▶ Your objective:
Rewrite the passage of the review of The Distant Hours starting at "It is her daughter" and ending at "can relate to.", putting "Edith" in place of "Edie".

▶ Supplied passage:
--*--
It is her daughter Edie who re-establishes a connection with the sisters Blythe. She is drawn to the castle-possibly through her mother- and by happenstance, asked by the sisters to write a forward to a new addition of The Mud Man.  It is Edie who will uncover the secret of Milderhurst  Castle.

The story is not simply a modern Gothic; it explores the relationship between  Meredith and her daughter Edie as it evolves over time.  After being torn away from  Milderhurst castle and the sisters Blythe, Meredith subsumes the part of the free spirit and burgeoning  part of her individuality that was being nurtured in the vast castle with the yet – young sisters.  Through investigation into the sisters and the mystery of at least one man who went missing in the castle, Edie discovers a part of her mother that has been hidden- a part she can relate to.

While following the many characteristics of a Gothic novel, the ending is certainly a surprise.  One of the sisters Juniper Blythe (the younger of the sisters and best friend of Meredith), has escaped to London and fallen in love with a man-Tom.  He has asked to marry her, and she has accepted.  They travel separately to Milderhurst castle where they intend to meet and tell the remaining twin sisters of their plans. However Tom never makes it.  Juniper arrives with blood on her clothing and a confusion of time and place.  Did she kill him?  Then there is an added complexity- father Blythe has made a clause in the will in which the most gifted artist- the youngest Juniper Blythe – must be able to fulfill her artistic destiny, and therefore if she marries, the castle will go to the Catholic Church.   Persephone Blythe, one of older twin sisters, is passionately in love with Milderhurst Castle and therefore a possible suspect in the disappearance of Tom.  While the endings of most novels can be hypothesized, it is nice to find a book that has suspense even until the very ending.

The Distant Hours was a wonderful combination of past and present that knows the value of tying up unanswered questions.  A great read for those of us that read fiction as a means of escape. The characters, while following typical Gothic stereotypes (aloof, beautiful, haunting and haunted), have  a depth that transcends the pitfall of two- dimensionality.  I was pleasantly relieved that while there was a love story in the novel, it didn’t dominate the entire book.  While this book was long (560 pages including the Epilogue), it was well worth the time.  I can’t wait to read another of Kate Morton’s books.
--*--
▶ Given records:
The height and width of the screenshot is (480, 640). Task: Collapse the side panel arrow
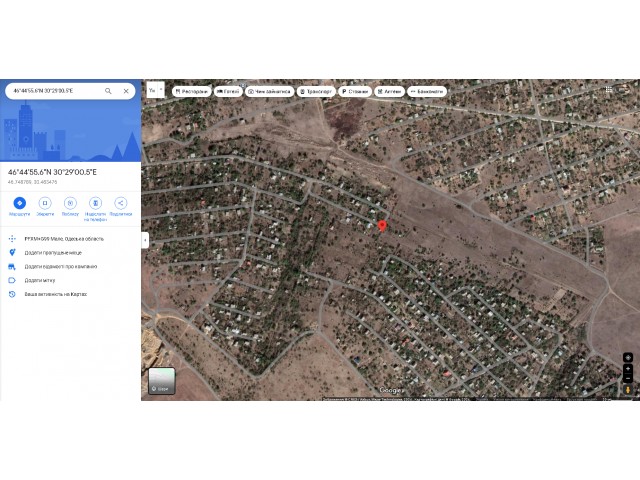pyautogui.click(x=145, y=240)
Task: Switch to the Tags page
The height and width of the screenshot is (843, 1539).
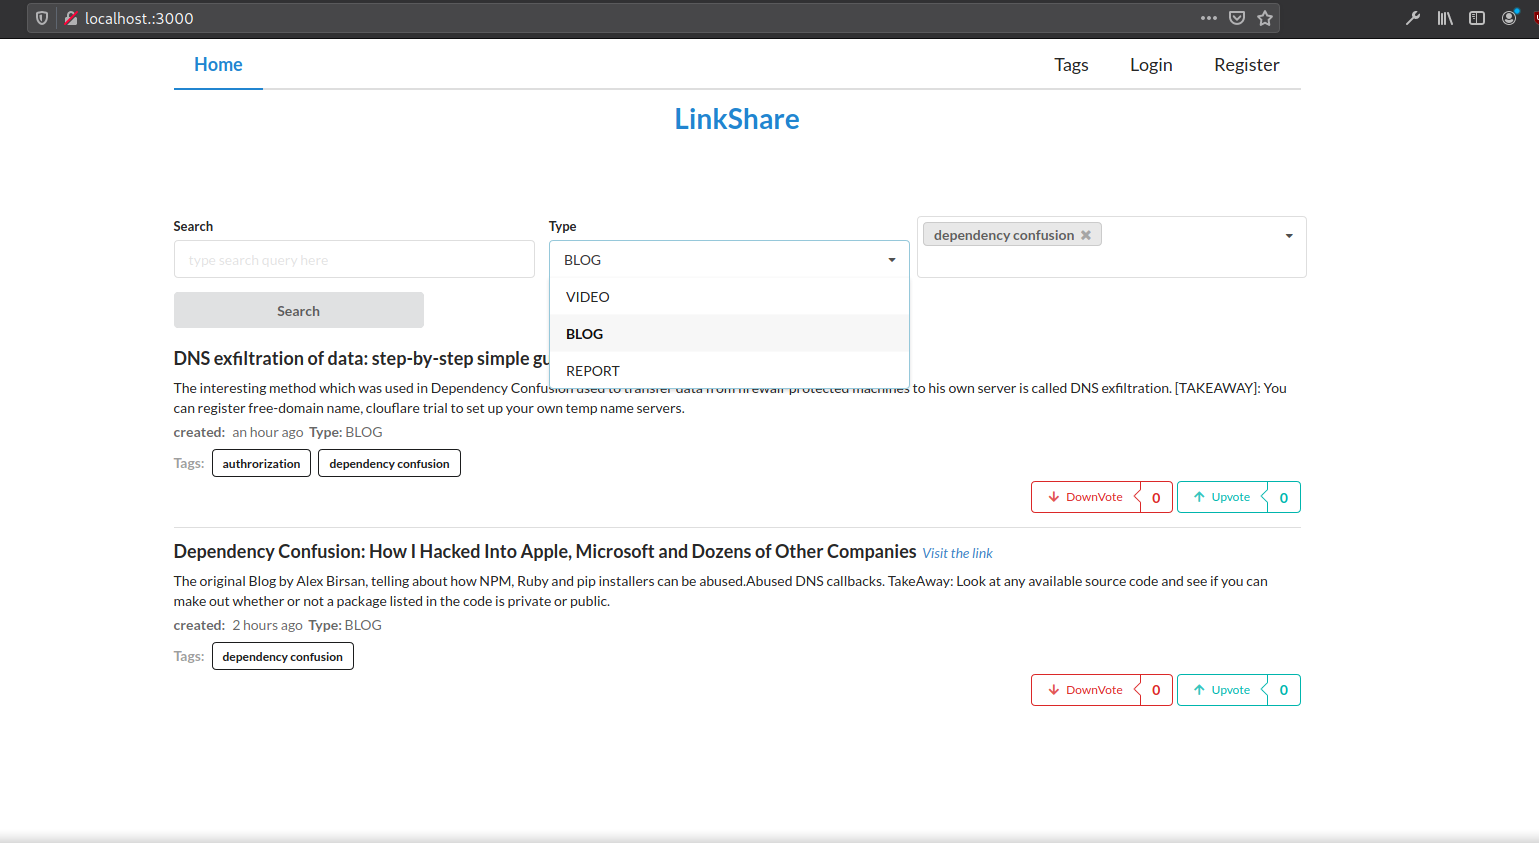Action: pos(1071,64)
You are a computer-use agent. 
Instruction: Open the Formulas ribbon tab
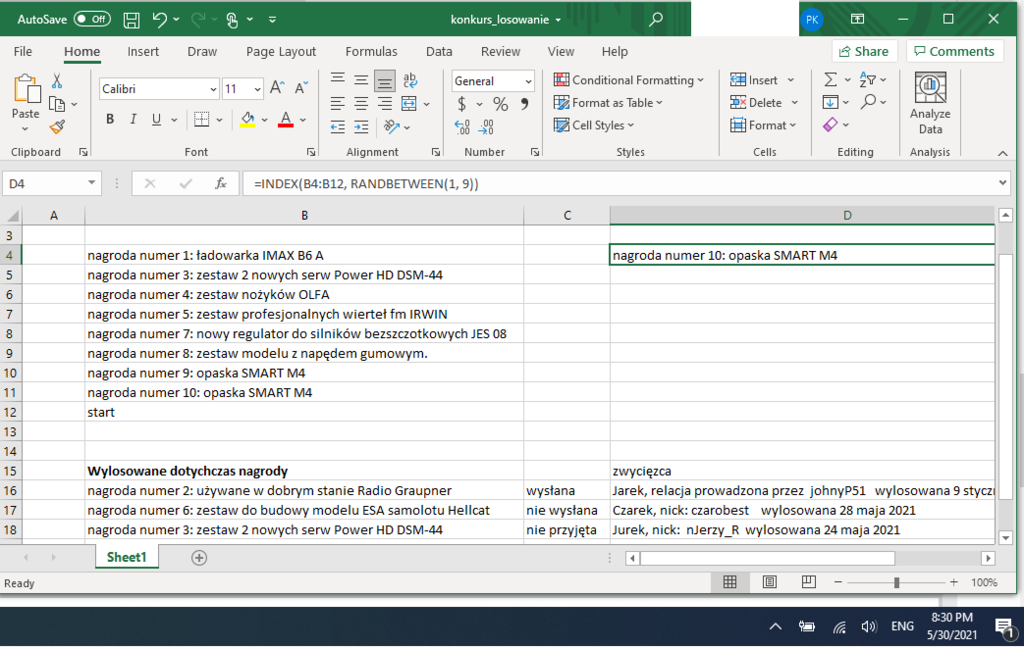coord(371,52)
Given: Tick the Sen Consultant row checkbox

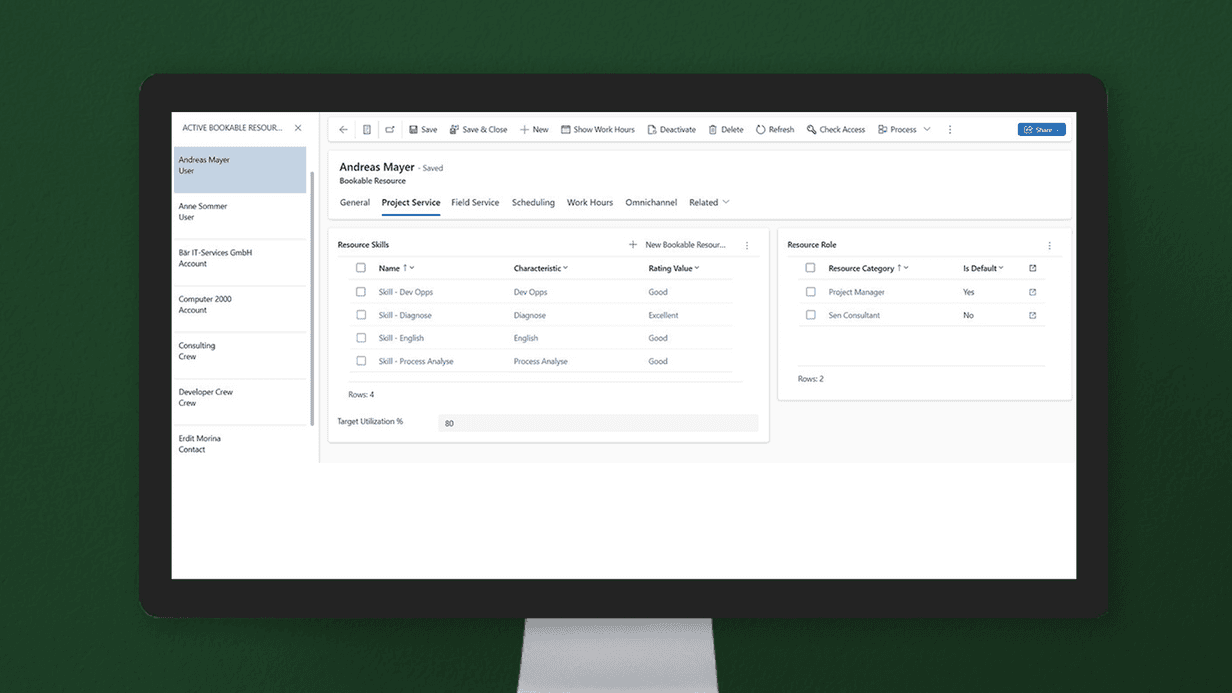Looking at the screenshot, I should [811, 315].
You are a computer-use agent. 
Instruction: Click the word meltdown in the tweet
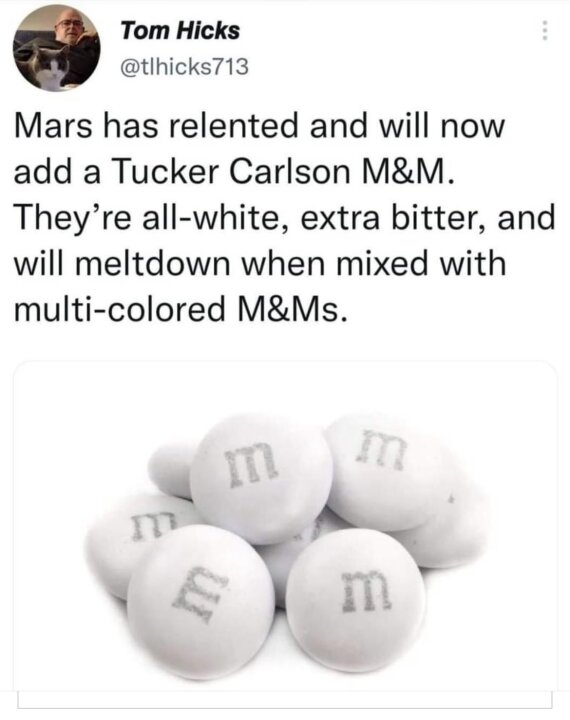pyautogui.click(x=153, y=264)
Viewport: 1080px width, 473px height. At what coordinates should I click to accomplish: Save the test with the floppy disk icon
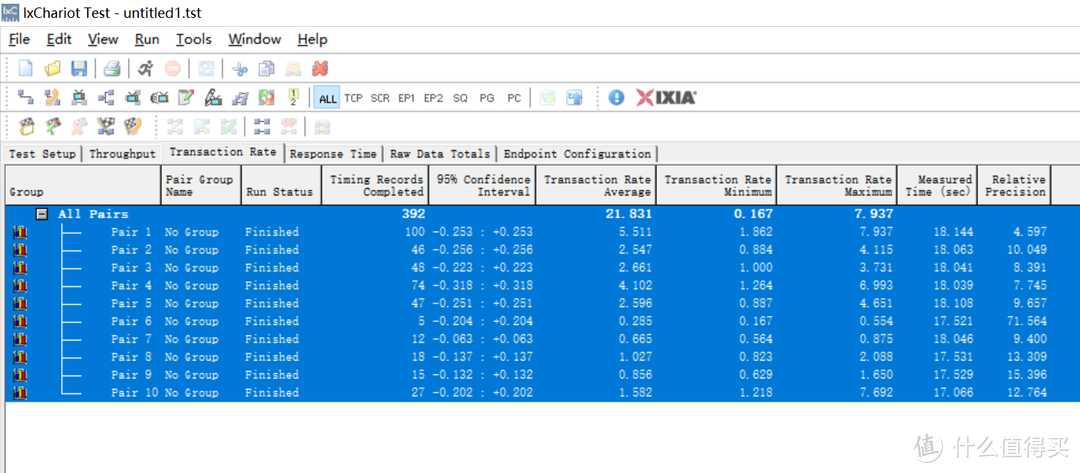[79, 69]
--*--
▶ Finished task:
It is her daughter Edith who re-establishes a connection with the sisters Blythe. She is drawn to the castle-possibly through her mother- and by happenstance, asked by the sisters to write a forward to a new addition of The Mud Man.  It is Edith who will uncover the secret of Milderhurst  Castle.

The story is not simply a modern Gothic; it explores the relationship between  Meredith and her daughter Edith as it evolves over time.  After being torn away from  Milderhurst castle and the sisters Blythe, Meredith subsumes the part of the free spirit and burgeoning  part of her individuality that was being nurtured in the vast castle with the yet – young sisters.  Through investigation into the sisters and the mystery of at least one man who went missing in the castle, Edith discovers a part of her mother that has been hidden- a part she can relate to.